YASMINE GALENORN – Das Dunkle Volk 02. Eishauch
von blackrose
- Verlag : Knaur
- Bewertung : 7.5 von 10 Punkte
- Format : Buch
- Veröffentlichung : 03.09.2012
- Autor : Yasmine Galenorn
- Seitenzahl : 432
- ISBN oder ISSN : 978-3-426-51116-9
- Sprache : Deutsch

YASMINE GALENORN – Das Dunkle Volk 02. Eishauch (© Knaur Verlag)
Nahtlos führt die amerikanische Autorin Yasmine Galenorn in “Eishauch”, dem zweiten Band ihrer “Das Dunkle Volk”-Reihe, weiter, was mit “Mondschein” begann.
“Seit das dunkle Volk unter der Führung der Winterkönigin Myst zurückgekehrt ist, herrschen in dem kleinen Städtchen New Forest Furcht und Schrecken. Die junge Hexe Cicely versucht mit aller Macht, ihren Heimatort zu verteidigen.
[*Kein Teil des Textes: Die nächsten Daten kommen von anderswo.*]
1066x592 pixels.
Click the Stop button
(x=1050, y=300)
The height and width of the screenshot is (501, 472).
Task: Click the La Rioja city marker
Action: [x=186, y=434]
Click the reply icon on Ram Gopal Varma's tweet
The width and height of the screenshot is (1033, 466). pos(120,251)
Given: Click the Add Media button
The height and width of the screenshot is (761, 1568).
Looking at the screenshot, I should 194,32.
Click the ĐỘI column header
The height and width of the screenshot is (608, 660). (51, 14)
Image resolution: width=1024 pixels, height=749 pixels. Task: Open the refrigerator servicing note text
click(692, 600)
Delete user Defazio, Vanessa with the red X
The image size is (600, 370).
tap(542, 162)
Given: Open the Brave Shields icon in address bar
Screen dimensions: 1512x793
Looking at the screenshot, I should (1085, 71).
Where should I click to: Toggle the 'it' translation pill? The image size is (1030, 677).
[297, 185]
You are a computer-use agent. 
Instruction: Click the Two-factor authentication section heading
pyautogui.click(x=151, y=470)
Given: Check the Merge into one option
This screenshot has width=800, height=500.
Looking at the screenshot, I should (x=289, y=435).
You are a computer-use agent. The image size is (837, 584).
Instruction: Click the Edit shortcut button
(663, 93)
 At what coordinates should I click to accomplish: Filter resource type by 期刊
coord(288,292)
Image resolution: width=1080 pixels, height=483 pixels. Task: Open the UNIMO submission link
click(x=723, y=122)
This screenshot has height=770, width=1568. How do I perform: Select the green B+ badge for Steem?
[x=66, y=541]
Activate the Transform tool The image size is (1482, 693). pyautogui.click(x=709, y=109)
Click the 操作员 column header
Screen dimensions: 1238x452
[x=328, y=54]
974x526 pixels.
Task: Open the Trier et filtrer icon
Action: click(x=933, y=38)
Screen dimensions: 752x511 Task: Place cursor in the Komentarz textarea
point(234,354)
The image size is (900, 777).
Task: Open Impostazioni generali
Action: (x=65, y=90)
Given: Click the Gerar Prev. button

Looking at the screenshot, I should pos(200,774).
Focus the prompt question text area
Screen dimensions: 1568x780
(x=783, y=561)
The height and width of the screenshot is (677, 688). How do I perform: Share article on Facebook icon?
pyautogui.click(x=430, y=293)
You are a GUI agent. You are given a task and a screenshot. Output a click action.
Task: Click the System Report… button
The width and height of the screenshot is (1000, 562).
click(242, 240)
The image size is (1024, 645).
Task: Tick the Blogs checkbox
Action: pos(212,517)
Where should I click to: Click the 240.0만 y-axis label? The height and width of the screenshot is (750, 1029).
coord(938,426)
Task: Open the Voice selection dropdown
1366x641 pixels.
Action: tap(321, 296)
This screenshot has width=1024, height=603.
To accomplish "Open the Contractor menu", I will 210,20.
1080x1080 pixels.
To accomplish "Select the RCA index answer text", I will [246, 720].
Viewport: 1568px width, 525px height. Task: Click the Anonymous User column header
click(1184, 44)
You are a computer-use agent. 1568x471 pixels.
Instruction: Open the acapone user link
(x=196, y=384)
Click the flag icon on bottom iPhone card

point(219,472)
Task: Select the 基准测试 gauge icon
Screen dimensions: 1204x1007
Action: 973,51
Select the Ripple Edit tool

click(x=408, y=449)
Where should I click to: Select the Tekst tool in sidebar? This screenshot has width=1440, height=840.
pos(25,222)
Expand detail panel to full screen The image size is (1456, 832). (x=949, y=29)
Dafür hat sie sogar einen Pakt mit den unberechenbaren Vampiren geschlossen. Mit deren Hilfe gelingt es, den Blutfeen einen empfindlichen Schlag zu versetzen – doch dann bricht der Winter herein, und Eis und Schnee verhelfen Myst zu nie gekannter Stärke …”
Abermals in Ich-Erzählperspektive (aus Sicht der Protagonistin Cicely) verfasst, verfolgt der Leser eine zunehmend komplexer werdende Handlung, die sowohl auf altbekannte Charaktere als auch auf neue Figuren und Verwicklungen treffen lässt.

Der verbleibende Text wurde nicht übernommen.